The judge found that at 2300 hrs the Claimant’s blood pressure, urine sample and CTG trace would all have been normal, and she had no headaches or visual disturbances. She was however presenting as increasingly unwell against a backdrop of known high risk factors. She was not satisfied the Claimant could establish that it is probable she would have been moved to the delivery suite at 2300 hrs. “It is not appropriate to rely on Claimant Benevolence when
the Court has before it reasoned expert evidence addressing this aspect of causation. Given the lack of typical symptoms of pre-eclampsia at 2300 hrs, she preferred the conclusion of the Defendants’ expert that it is probable she would have remained on the ante-natal ward, albeit being kept under review and not left unattended.“
Given that the Claimant would have been presenting with proteinuria and the deterioration in her clinical picture the judge found that it was “probable that the Claimant would have been transferred to the delivery suite shortly after 0300 hrs. I come to this decision based on the expert evidence and without the need to rely on any notion of Claimant Benevolence”.
The Judge preferred the Defendants’ expert view and held that whilst a planned delivery would have been considered, it was probable it would not have been scheduled for the middle of the night without senior staff on hand in circumstances where the baby was known to be so premature and small for his gestational age.

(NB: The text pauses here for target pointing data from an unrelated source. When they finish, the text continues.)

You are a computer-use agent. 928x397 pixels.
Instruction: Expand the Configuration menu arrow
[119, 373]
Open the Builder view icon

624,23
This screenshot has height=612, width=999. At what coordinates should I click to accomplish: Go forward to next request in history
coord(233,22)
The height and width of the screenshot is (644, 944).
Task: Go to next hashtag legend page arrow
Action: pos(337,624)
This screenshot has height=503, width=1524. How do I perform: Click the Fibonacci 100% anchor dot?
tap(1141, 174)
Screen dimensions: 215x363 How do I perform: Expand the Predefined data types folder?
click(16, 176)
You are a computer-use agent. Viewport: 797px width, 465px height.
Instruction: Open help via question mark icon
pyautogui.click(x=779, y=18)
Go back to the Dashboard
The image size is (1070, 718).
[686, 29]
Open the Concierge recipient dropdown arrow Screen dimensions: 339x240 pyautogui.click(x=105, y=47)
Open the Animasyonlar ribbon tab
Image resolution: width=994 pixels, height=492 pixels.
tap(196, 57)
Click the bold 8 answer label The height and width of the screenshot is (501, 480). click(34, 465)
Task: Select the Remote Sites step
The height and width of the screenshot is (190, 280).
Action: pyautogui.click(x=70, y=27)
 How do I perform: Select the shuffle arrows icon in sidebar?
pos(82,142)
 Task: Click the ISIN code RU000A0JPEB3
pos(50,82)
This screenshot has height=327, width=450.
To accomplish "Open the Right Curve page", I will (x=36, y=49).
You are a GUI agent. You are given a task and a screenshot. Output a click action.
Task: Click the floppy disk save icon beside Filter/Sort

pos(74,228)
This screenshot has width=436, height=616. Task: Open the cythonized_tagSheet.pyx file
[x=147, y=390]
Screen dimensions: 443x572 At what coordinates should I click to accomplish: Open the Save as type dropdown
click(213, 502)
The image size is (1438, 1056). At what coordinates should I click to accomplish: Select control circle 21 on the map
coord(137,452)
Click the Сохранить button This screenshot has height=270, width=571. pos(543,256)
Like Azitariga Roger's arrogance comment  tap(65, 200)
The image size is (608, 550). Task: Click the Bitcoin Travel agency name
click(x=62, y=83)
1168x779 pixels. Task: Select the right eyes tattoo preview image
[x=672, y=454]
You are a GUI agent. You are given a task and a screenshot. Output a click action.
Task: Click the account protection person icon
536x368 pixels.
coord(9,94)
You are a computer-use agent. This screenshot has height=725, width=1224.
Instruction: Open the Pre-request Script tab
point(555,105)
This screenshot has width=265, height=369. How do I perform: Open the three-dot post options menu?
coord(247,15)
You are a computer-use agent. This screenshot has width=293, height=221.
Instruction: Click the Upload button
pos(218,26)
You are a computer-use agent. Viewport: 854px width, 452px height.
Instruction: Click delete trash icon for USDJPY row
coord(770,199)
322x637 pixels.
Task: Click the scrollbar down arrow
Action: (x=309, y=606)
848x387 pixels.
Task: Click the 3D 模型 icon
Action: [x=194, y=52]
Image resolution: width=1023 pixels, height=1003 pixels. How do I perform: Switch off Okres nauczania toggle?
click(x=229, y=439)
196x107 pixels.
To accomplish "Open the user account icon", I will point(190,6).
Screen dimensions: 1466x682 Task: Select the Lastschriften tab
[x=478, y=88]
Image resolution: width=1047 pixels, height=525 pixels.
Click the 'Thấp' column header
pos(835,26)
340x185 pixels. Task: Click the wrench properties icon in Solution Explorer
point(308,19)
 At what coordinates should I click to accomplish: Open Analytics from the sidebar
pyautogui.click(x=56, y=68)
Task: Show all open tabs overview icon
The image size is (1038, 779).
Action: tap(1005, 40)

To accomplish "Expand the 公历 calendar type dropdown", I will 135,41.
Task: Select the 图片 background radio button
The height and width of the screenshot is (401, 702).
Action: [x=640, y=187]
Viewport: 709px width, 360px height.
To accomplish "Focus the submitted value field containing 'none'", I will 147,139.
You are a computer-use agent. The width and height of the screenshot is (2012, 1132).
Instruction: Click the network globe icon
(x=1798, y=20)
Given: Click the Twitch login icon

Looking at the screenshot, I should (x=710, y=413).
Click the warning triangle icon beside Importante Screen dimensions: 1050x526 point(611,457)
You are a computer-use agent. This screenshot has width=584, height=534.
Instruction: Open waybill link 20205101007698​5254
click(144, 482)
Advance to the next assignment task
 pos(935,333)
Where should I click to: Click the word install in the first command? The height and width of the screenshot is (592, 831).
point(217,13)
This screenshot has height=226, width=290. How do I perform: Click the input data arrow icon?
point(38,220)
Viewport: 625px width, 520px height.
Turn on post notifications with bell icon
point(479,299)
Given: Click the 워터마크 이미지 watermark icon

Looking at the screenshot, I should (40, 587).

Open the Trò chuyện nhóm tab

As to an emergency delivery, “the Claimant asks the court to apply Claimant Benevolence to the reconstruction of the hypothetical. However, I am not persuaded such a concept can provide a bridge to causation in the face of the Claimant’s own expert evidence and that of [the Defendants’ expert]. Even if one accepted that the evidence should be interpreted in a way benevolent to the Claimant so as to reach the conclusion that the Claimant would have been presenting as being increasingly unwell, hypertensives would have been administered but not have worked, proteinuria would have been present along with CTG abnormalities, the difficulty the Claimant faces is that her own oral expert evidence is that this leads to a conclusion that there may have been a decision to deliver. The hard, medical evidence does not demonstrate that it was probable as opposed to possible that Kyron would have been safely delivered before the fatal abruption at 0645 hrs. It is one thing to apply a benevolent approach to the existence of signs and symptoms but another to use it to construct the planks of causation when not supported by the expert evidence”.
Commentary: The case illustrates the limitation of Keefe benevolence principle in cases of clinical negligence where there is expert evidence to explain causation as was also the position in a case decided last year by Mr Justice Cotter (ZZZ v Yeovil District Hospital NHS Foundation Trust  EWHC 1642)).